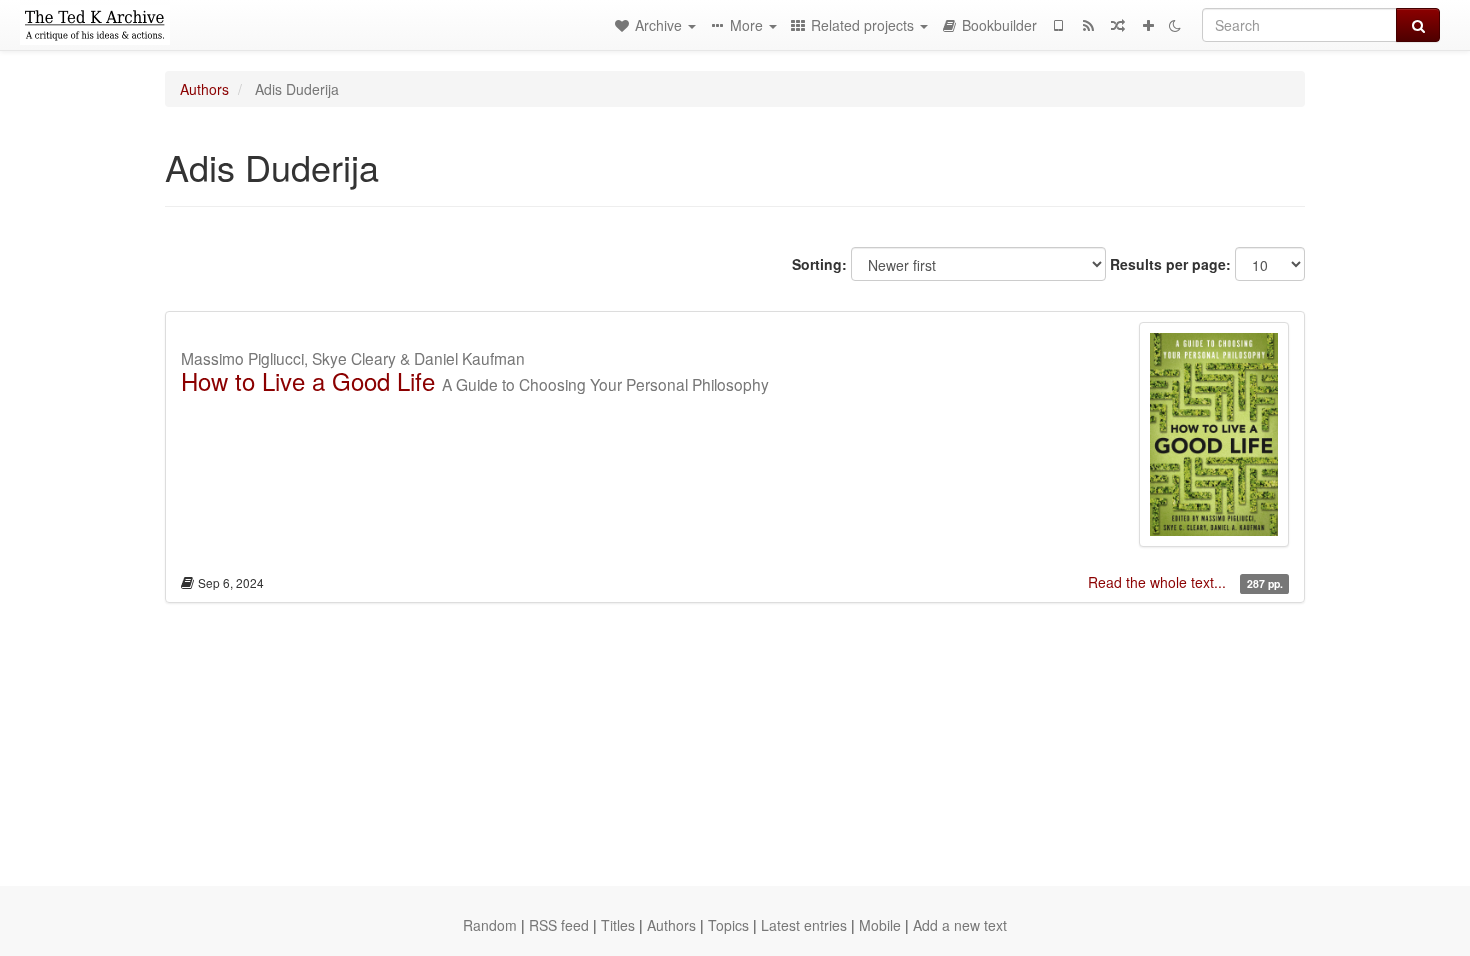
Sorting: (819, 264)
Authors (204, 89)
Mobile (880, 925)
#####
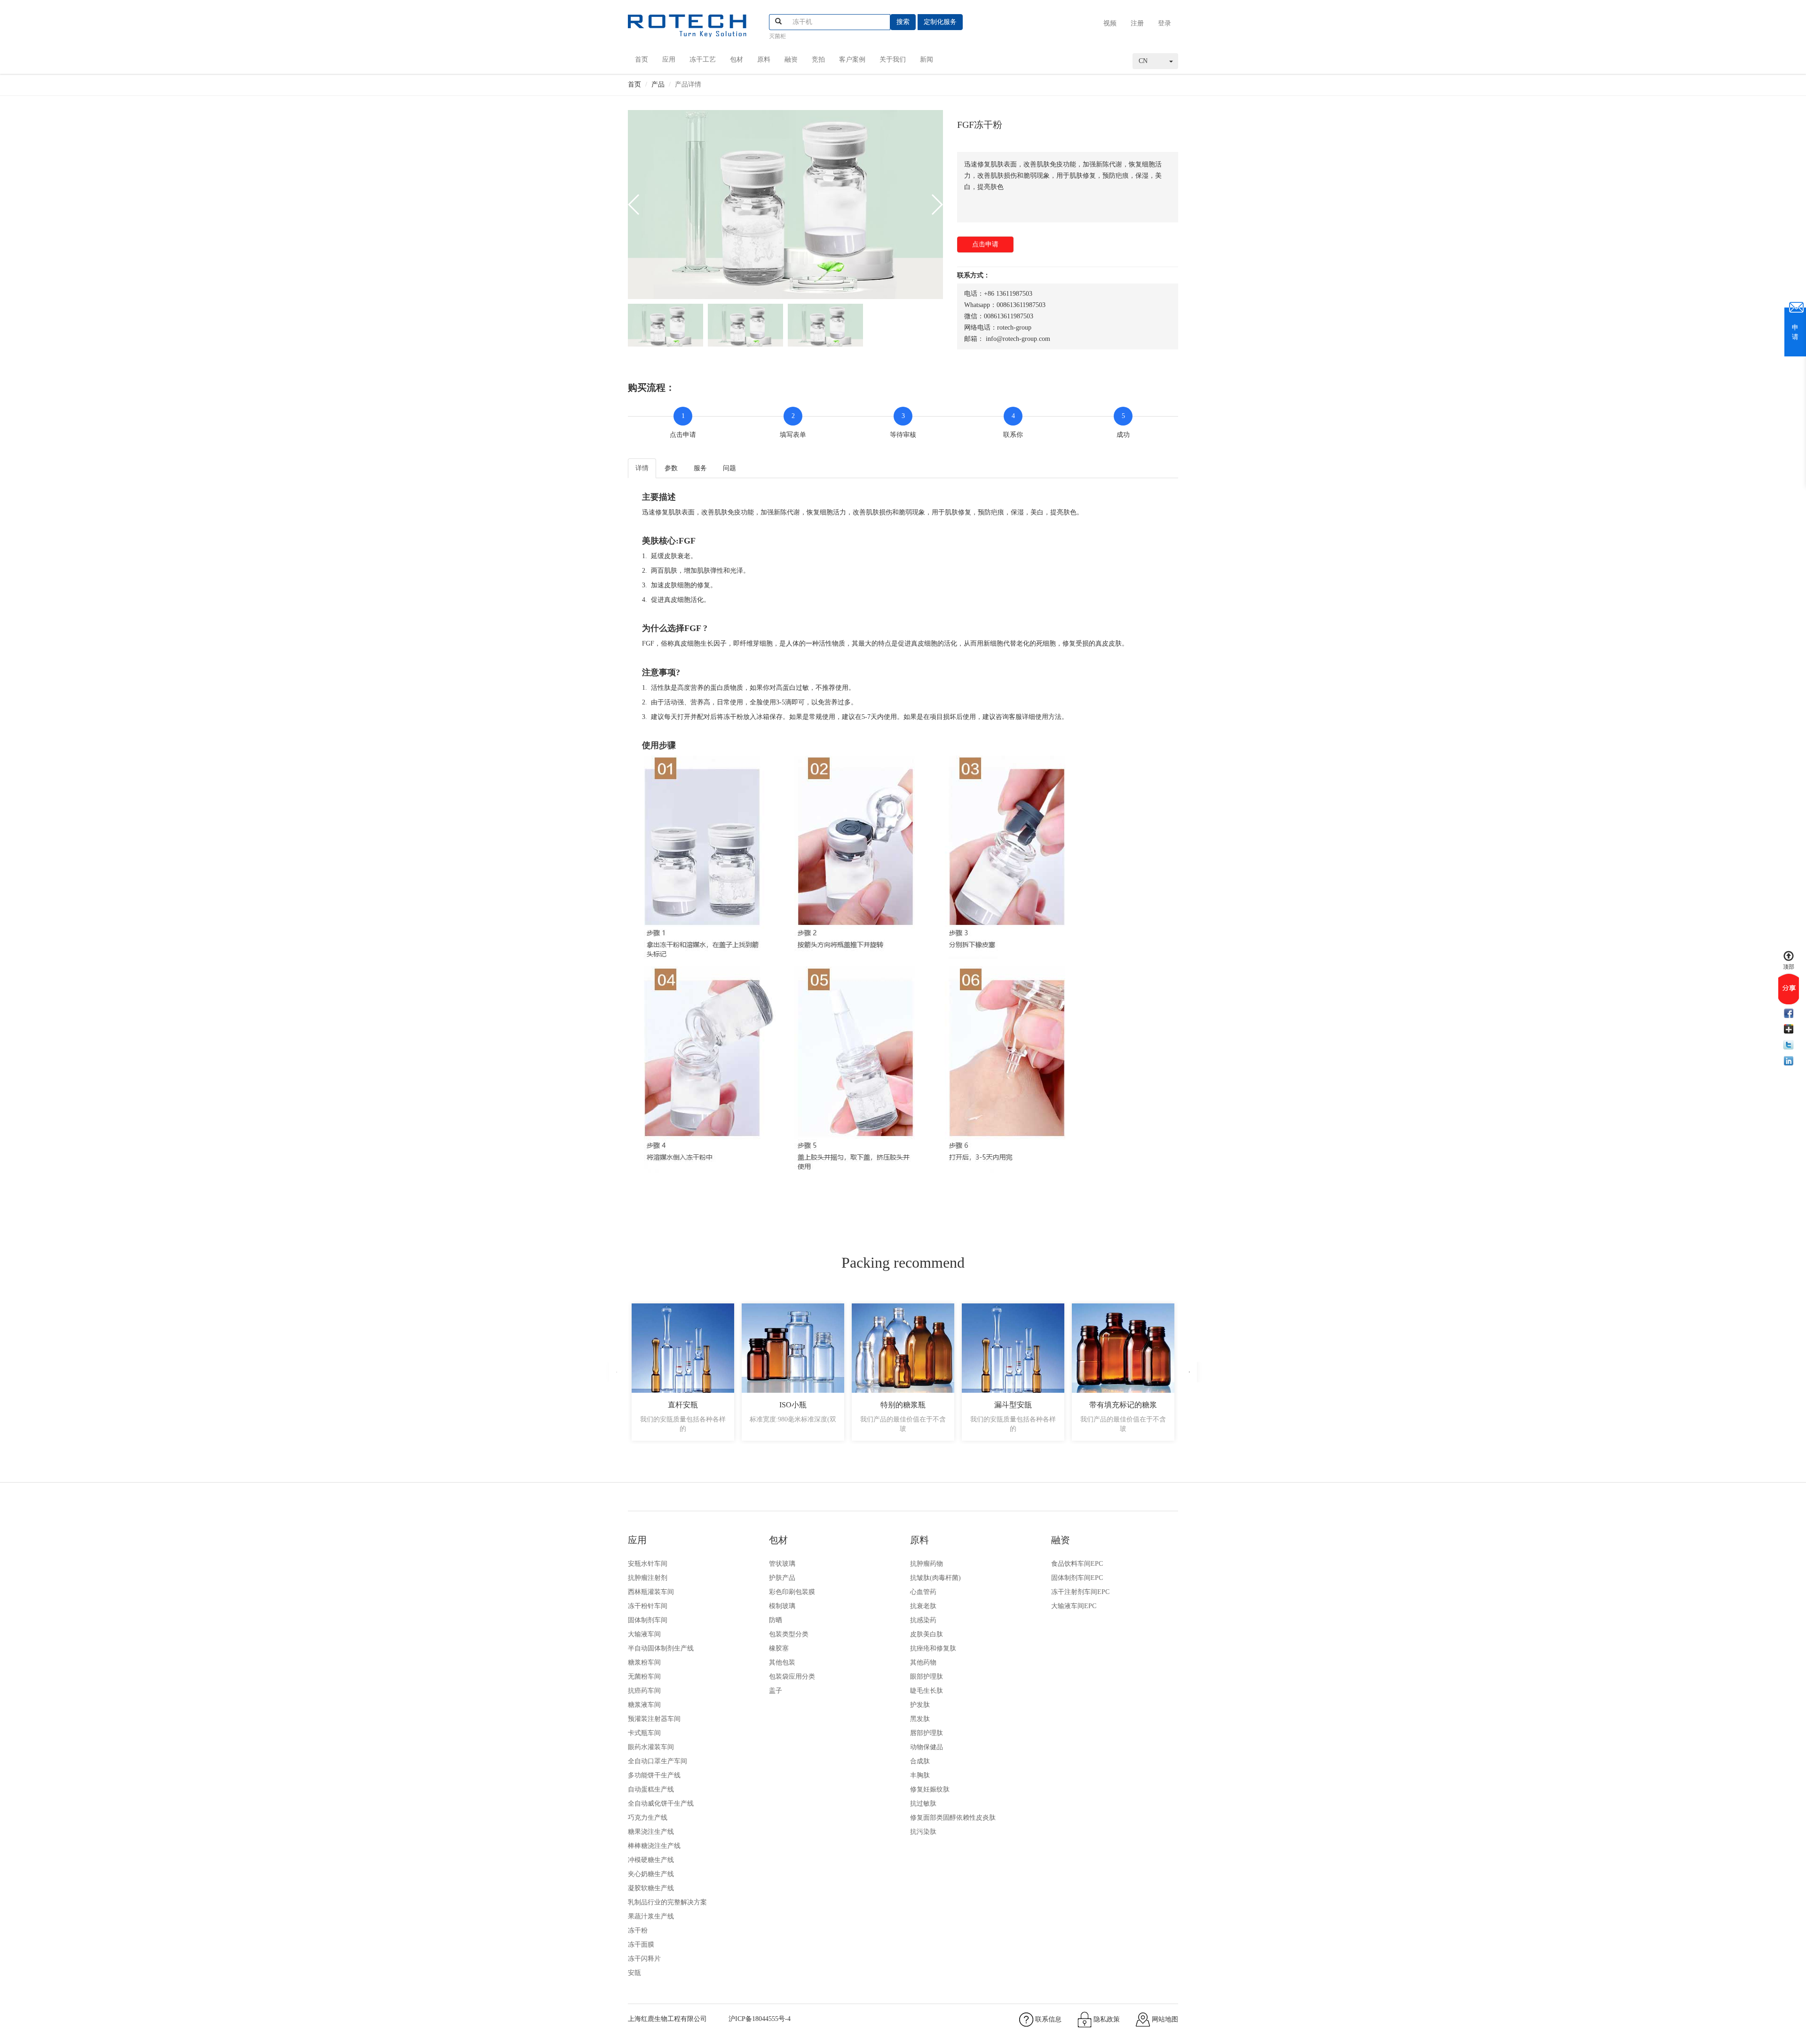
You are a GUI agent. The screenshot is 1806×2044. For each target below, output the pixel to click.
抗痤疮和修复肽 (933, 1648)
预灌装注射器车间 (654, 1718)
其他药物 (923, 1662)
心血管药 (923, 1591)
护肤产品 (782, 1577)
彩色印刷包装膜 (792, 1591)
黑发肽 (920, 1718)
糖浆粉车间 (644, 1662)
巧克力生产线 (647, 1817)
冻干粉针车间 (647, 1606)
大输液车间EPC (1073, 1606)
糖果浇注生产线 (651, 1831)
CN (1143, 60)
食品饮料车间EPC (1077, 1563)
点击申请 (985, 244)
#####
Task directions: Once the line with "预灌装注射器车间 (654, 1718)" is found in the records above, print exactly that line and every line after it through the line with "点击申请 (985, 244)".

Solution to the problem:
预灌装注射器车间 (654, 1718)
其他药物 (923, 1662)
心血管药 (923, 1591)
护肤产品 (782, 1577)
彩色印刷包装膜 (792, 1591)
黑发肽 (920, 1718)
糖浆粉车间 (644, 1662)
巧克力生产线 (647, 1817)
冻干粉针车间 (647, 1606)
大输液车间EPC (1073, 1606)
糖果浇注生产线 (651, 1831)
CN (1143, 60)
食品饮料车间EPC (1077, 1563)
点击申请 (985, 244)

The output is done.